■ Aim of the task ■
Scan the records below for the word "section". Copy each line where it appears.

■ Working data ■
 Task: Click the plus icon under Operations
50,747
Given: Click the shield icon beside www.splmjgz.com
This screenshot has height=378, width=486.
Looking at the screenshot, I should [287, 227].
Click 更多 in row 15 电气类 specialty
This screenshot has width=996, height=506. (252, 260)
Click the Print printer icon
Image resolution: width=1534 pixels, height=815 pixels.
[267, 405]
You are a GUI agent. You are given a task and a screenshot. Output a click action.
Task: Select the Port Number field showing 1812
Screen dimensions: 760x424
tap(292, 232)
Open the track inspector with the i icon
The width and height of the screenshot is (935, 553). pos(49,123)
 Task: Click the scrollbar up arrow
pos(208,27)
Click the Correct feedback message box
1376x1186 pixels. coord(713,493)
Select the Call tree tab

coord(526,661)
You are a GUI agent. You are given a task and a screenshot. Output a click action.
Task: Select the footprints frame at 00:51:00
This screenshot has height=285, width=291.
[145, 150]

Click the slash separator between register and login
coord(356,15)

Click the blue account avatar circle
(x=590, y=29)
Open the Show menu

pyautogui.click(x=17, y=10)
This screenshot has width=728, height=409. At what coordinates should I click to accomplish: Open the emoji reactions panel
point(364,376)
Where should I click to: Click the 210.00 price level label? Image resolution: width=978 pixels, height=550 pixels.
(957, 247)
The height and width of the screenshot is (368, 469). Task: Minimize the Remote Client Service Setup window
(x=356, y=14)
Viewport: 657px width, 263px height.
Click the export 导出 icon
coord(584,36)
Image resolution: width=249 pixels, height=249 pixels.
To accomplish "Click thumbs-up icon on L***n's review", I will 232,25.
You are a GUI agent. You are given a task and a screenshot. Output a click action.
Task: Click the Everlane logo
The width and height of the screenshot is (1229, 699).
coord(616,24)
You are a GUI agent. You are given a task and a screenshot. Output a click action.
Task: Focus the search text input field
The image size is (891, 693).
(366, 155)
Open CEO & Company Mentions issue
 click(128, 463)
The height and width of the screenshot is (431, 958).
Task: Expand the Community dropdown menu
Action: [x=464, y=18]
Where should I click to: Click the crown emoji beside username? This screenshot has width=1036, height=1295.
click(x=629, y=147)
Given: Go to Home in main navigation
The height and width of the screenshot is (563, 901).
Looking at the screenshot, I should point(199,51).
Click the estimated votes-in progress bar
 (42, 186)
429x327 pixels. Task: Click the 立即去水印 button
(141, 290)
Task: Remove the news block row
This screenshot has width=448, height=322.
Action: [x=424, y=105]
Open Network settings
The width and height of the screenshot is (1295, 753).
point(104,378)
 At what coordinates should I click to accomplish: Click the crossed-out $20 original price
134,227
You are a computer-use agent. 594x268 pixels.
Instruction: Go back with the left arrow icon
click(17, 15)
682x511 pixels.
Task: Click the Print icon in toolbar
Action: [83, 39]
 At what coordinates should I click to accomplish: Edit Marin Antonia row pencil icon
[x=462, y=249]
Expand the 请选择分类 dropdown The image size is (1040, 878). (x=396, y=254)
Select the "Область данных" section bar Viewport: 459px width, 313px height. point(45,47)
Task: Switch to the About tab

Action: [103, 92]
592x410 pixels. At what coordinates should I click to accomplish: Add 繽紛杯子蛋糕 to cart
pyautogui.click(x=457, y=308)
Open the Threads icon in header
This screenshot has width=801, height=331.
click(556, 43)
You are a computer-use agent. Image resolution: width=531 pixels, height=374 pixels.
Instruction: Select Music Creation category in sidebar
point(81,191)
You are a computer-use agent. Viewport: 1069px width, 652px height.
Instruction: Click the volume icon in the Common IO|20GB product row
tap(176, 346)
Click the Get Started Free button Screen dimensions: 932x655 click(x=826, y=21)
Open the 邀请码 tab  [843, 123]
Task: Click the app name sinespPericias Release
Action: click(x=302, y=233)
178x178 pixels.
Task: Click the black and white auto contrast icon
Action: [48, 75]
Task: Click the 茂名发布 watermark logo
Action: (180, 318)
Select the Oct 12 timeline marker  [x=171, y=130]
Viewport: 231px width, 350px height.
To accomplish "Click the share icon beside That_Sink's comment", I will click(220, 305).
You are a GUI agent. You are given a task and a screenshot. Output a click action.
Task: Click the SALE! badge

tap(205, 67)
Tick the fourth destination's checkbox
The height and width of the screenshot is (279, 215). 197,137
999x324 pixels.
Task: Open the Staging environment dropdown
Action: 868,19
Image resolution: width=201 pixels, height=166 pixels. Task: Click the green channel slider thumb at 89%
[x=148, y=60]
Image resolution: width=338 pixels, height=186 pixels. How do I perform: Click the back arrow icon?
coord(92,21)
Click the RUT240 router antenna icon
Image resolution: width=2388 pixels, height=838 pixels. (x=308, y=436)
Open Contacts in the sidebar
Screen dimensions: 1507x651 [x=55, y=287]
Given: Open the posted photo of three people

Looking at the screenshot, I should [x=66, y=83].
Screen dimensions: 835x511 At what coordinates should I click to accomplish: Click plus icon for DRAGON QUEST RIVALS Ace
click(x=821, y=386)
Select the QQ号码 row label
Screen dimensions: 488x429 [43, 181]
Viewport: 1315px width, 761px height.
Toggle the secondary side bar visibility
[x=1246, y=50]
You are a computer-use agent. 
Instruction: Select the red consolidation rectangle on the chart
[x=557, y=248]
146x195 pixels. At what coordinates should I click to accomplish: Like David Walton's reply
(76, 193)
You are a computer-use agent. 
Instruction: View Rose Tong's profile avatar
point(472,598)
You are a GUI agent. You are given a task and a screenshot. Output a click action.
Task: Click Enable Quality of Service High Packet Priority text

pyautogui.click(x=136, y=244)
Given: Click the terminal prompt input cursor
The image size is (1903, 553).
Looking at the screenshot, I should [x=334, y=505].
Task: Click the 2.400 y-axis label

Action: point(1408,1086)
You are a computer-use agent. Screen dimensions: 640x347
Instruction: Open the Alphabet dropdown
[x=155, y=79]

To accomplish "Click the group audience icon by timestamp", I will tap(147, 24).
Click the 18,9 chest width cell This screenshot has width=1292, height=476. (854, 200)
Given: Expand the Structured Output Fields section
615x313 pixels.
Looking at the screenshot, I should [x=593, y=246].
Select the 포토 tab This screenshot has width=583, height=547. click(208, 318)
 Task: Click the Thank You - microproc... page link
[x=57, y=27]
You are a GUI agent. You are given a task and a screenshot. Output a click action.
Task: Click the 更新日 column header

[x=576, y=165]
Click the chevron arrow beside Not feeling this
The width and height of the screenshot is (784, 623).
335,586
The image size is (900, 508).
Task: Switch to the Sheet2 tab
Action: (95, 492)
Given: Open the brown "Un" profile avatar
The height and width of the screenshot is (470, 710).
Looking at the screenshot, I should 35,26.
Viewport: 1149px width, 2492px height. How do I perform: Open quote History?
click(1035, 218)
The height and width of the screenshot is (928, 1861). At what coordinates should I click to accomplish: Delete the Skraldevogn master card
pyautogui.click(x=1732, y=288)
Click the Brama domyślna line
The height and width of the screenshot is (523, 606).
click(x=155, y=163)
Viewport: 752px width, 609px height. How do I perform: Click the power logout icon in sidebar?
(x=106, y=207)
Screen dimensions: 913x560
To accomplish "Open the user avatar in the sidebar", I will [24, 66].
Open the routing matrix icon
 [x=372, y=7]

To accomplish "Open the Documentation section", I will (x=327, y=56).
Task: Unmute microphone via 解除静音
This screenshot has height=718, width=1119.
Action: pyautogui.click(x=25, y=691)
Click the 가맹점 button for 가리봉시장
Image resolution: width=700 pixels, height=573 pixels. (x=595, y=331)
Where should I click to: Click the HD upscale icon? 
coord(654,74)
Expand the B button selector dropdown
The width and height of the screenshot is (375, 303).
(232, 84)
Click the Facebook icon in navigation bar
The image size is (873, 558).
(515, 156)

■ Response area ■
Select the "Область данных" section bar Viewport: 459px width, 313px height. point(45,47)
Given: Expand the Structured Output Fields section
To accomplish "Open the Documentation section", I will (x=327, y=56).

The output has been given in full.